Clinical Trials

Functional Respiratory Imaging (FRI), our breakthrough biomedical imaging technology, significantly enhances the work of pharmaceutical companies and academic research organizations performing early phase clinical trials. It has been used for the evaluation of novel compounds in the respiratory therapeutic area for the treatment of asthma, Chronic Obstructive Pulmonary Disease (COPD), Idiopathic Pulmonary Fibrosis (IPF) and Cystic Fibrosis (CF). FRI also allows efficient selection of the most personalized therapy for patients with sleep disorders.

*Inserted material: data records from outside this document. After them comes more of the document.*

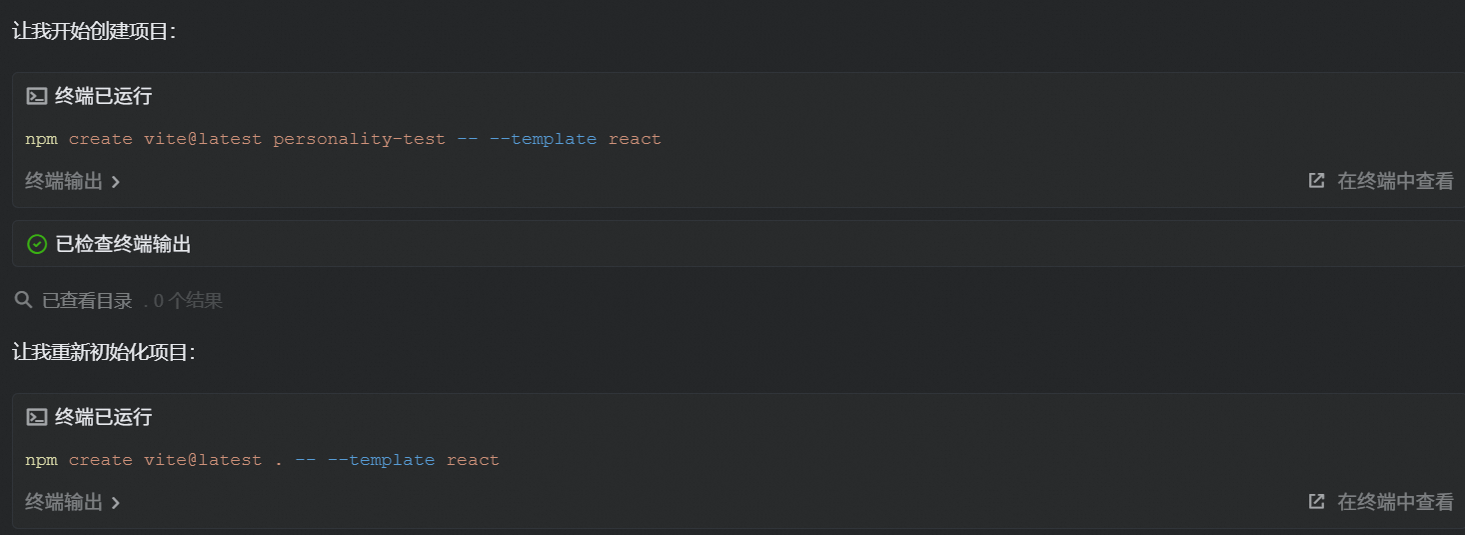Click the 终端输出 label in the lower terminal block

(x=64, y=502)
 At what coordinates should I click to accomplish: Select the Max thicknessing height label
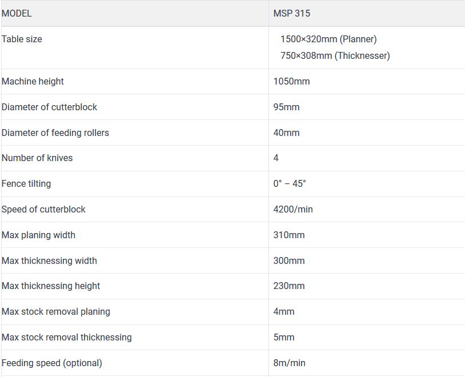tap(51, 286)
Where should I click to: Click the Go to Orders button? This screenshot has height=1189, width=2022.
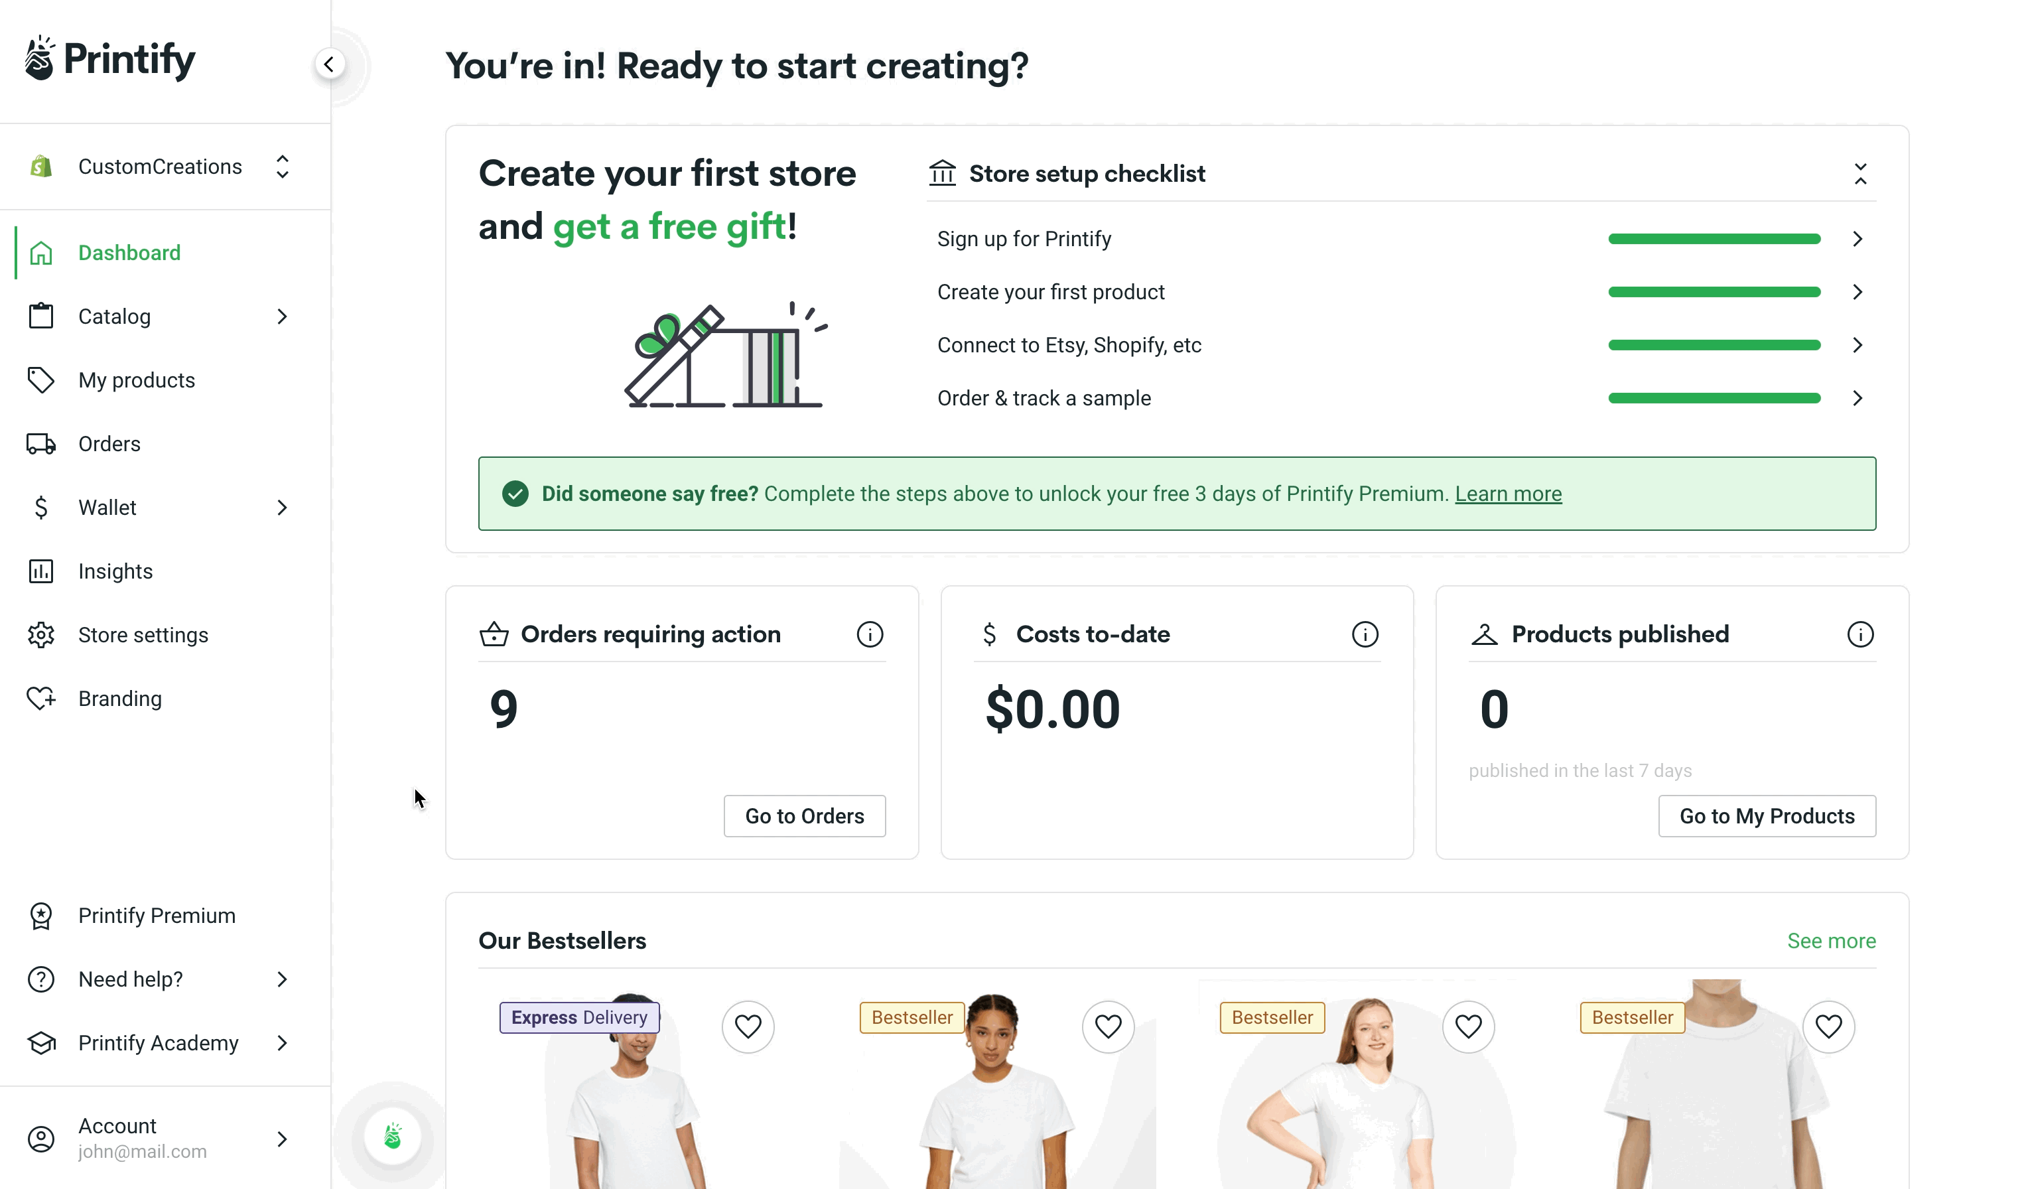click(x=804, y=815)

  • FRI identifies the most promising respiratory drugs in a cost and time-effective way.
  • FRI reduces the number of patients in the clinical trial by a factor 3-8 while preserving statistical significance. [1] [2]
  • FRI helps to identify ineffective therapies sooner (fail fast – fail often).
  • FRI speeds up the registration process of compounds in the therapeutic area of respiratory diseases.
  • The benefits of FLUIDDA’s proprietary FRI technology have been validated in over 25 clinical trials involving a total of 10.000 scans performed in collaboration with various academic and medical research centers.
  • The trials confirmed the higher sensitivity of our novel FRI approach over that of existing standard diagnostic tests such as spirometry.

Application of FRI

The use of FRI in clinical trials can have a major positive impact on cost and patient treatment. FLUIDDA’s technology can decrease the cost and development time in the pre-clinical and clinical phases and facilitate the transition between the two phases:

  • In the pre-clinical phase, there is no need for patient involvement when using FRI. Costs are decreased by speeding up the process through the use of realistic animal and patient-specific models. These models are used to assess aerosol deposition patterns as a function of the different parameters (inhaler, inhalation profile, etc.) without patient involvement.
  • In the clinical phase cost reduction is achieved by using more sensitive measurements, such as segmented airway volume changes or changes in CFD-based resistance, which provide more information. This makes it possible to optimize the design of the costly phase III study and identify ineffective therapies early.
  • Using a common parameter, such as an animal or patient-specific model, results in the optimization of the translational process.  Iterations can be performed on inhaler design or particle formulation, resulting in products with a high chance of improving the conditions of the targeted patient population. Feedback from the clinical trials also makes it possible to update the model for future trials with other new products.